WAAC v Minister for Immigration and Multicultural and Indigenous Affairs
[2005] FCA 364
•8 APRIL 2005
FEDERAL COURT OF AUSTRALIA
WAAC v Minister for Immigration & Multicultural & Indigenous Affairs [2005] FCA 364
Kioa v West (1995) 159 CLR 550 cited
Minister for Immigration and Multicultural Affairs, Re; Ex parte Lam (2003) 214 CLR 1 referred to
Plaintiff S157/2002 v Commonwealth of Australia (2003) 211 CLR 476 referred to
WAAC v Minister for Immigration & Multicultural & Indigenous Affairs [2004] FMCA 316 affirmed
WAAF v Minister for Immigration & Multicultural & Indigenous Affairs [2003] FCAFC 316 consideredWAAC v MINISTER FOR IMMIGRATION & MULTICULTURAL & INDIGENOUS AFFAIRS
WAD 163 of 2004NICHOLSON J
8 APRIL 2005
PERTH
IN THE FEDERAL COURT OF AUSTRALIA
WESTERN AUSTRALIA DISTRICT REGISTRY
WAD 163 OF 2004
ON APPEAL FROM THE FEDERAL MAGISTRATES COURT OF AUSTRALIA
BETWEEN:
WAAC
APPELLANTAND:
MINISTER FOR IMMIGRATION AND MULTICULTURAL AND INDIGENOUS AFFAIRS
RESPONDENTJUDGE:
NICHOLSON J
DATE OF ORDER:
8 APRIL 2005
WHERE MADE:
PERTH
THE COURT ORDERS THAT:
The appeal be dismissed.
Note: Settlement and entry of orders is dealt with in Order 36 of the Federal Court Rules.
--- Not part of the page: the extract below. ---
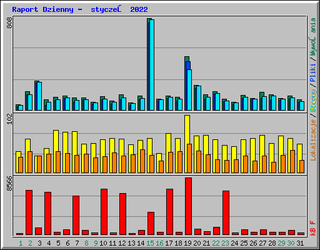Click the red KB F legend label
320x250 pixels.
point(313,228)
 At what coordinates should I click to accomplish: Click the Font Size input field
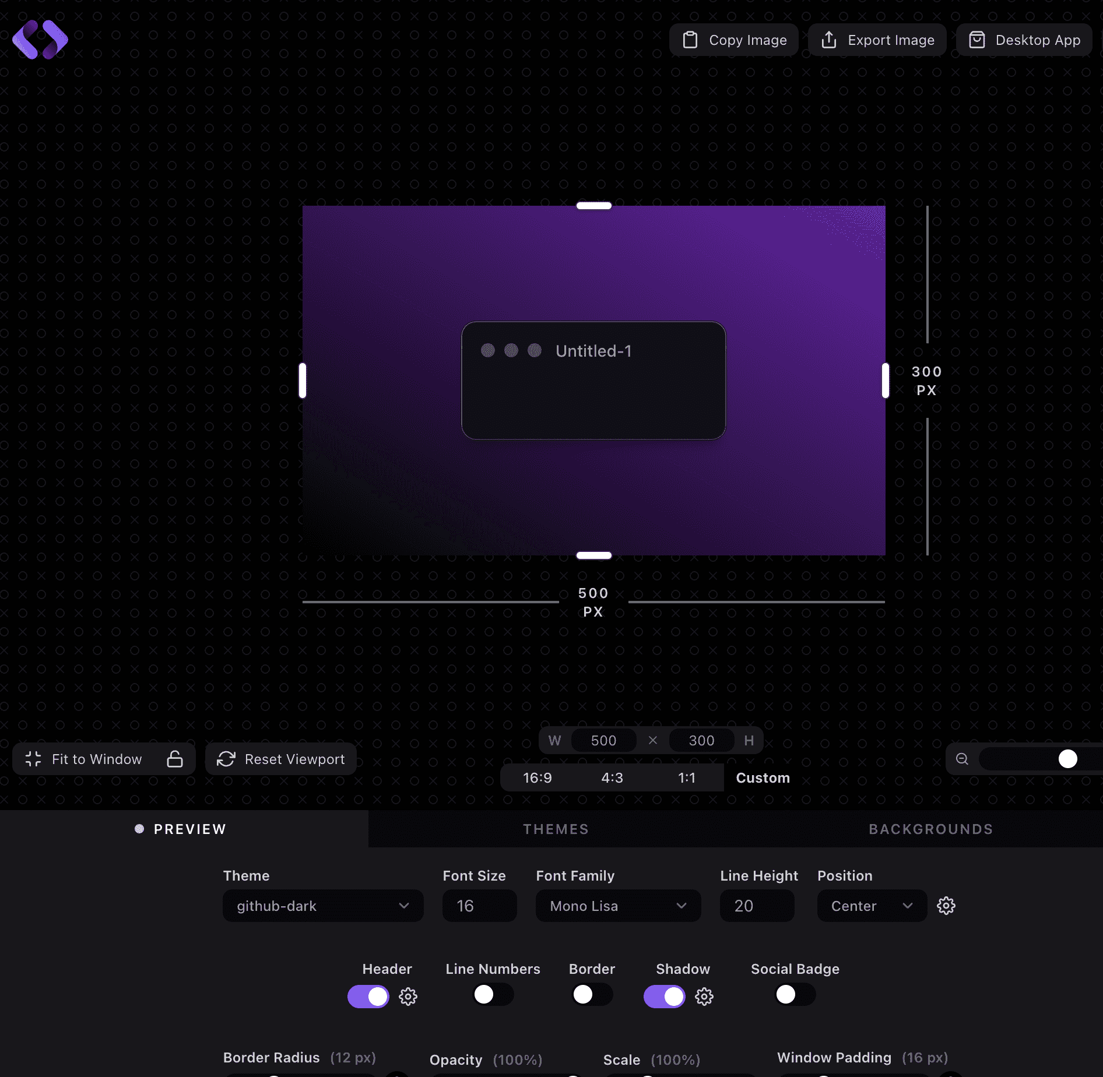click(x=479, y=906)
IN THE FEDERAL COURT OF AUSTRALIA
WESTERN AUSTRALIA DISTRICT REGISTRY
WAD 163 OF 2004
ON APPEAL FROM THE FEDERAL MAGISTRATES COURT OF AUSTRALIA
BETWEEN:
WAAC
APPELLANTAND:
MINISTER FOR IMMIGRATION AND MULTICULTURAL AND INDIGENOUS AFFAIRS
RESPONDENT
JUDGE:
NICHOLSON J
DATE:
8 APRIL 2005
PLACE:
PERTH
REASONS FOR JUDGMENT
This is an appeal from the decision of a Federal Magistrate made on 28 June 2004 dismissing an application for review of a decision of the Refugee Review Tribunal (‘the Tribunal’) made on 10 September 2001 confirming a decision of a delegate of the respondent (WAAC v Minister for Immigration & Multicultural & Indigenous Affairs [2004] FMCA 316). The delegate’s decision refused an application by the appellant for a protection visa pursuant to the provisions of the Migration Act 1958 (Cth) (‘the Act’).
FACTUAL BACKGROUND
The appellant arrived in Australia by boat as an unlawful non-citizen on 18 December 2000. He was initially interviewed by an officer of the Department of Immigration and Multicultural and Indigenous Affairs (‘the Department’) on 29 December 2000. He claimed he was a citizen of Iran born in Ahwaz, Khozistan, Iran.
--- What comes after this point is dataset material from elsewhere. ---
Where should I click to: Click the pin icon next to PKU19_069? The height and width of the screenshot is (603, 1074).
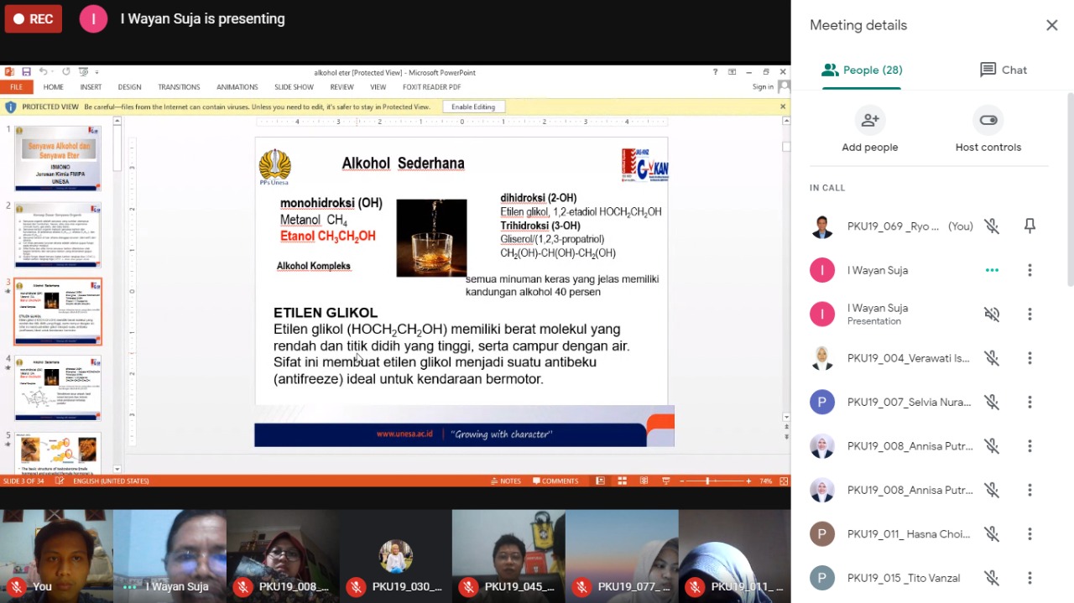1030,226
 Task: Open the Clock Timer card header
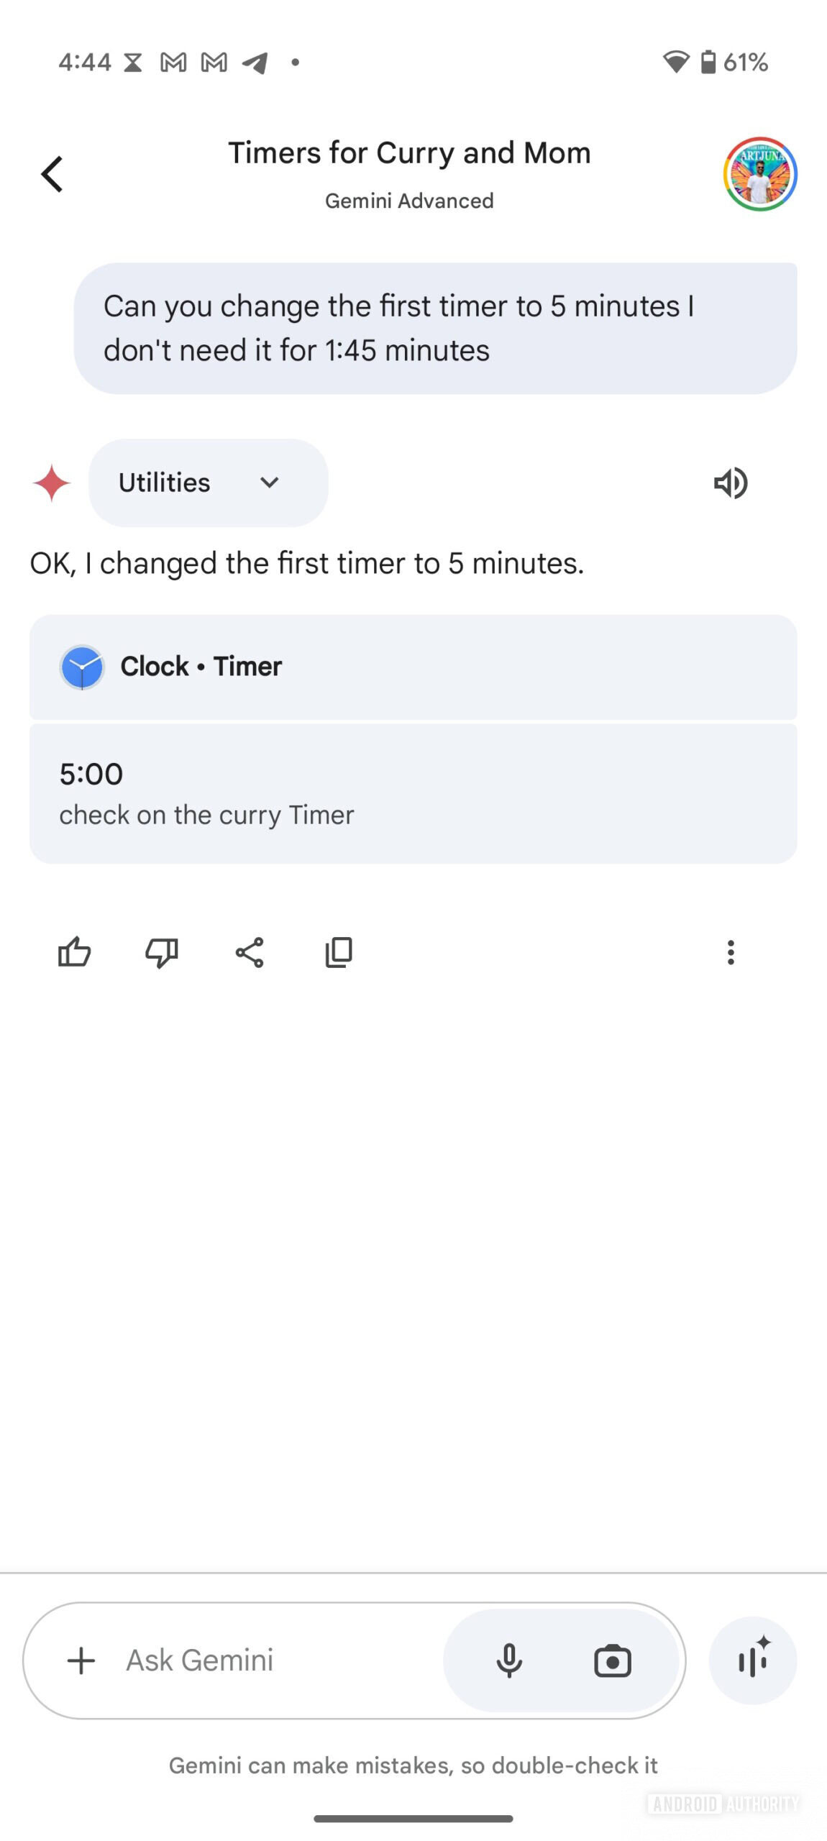(x=413, y=667)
In April 2001 the appellant provided information in the Farsi language to a migration agent, Dr Al Jabiri, that he was born in Iran and was a citizen of Iran.
On 1 June 2001 the appellant made an application for a protection visa. The appellant was assisted by a migration agent with a firm of solicitors in making his application. The appellant then claimed that he was a citizen of Iraq, born in Alashar, Basra, Iraq. The appellant was interviewed by a delegate of the respondent on 6 June 2001.
On 27 June 2001 the delegate’s decision was made refusing to grant a protection visa to the appellant. The delegate found that the appellant was born in Iran and is a citizen of Iran.
On 2 July 2001 the appellant applied to the Tribunal for review of the delegate’s decision. He was again assisted by a firm of solicitors in making his application.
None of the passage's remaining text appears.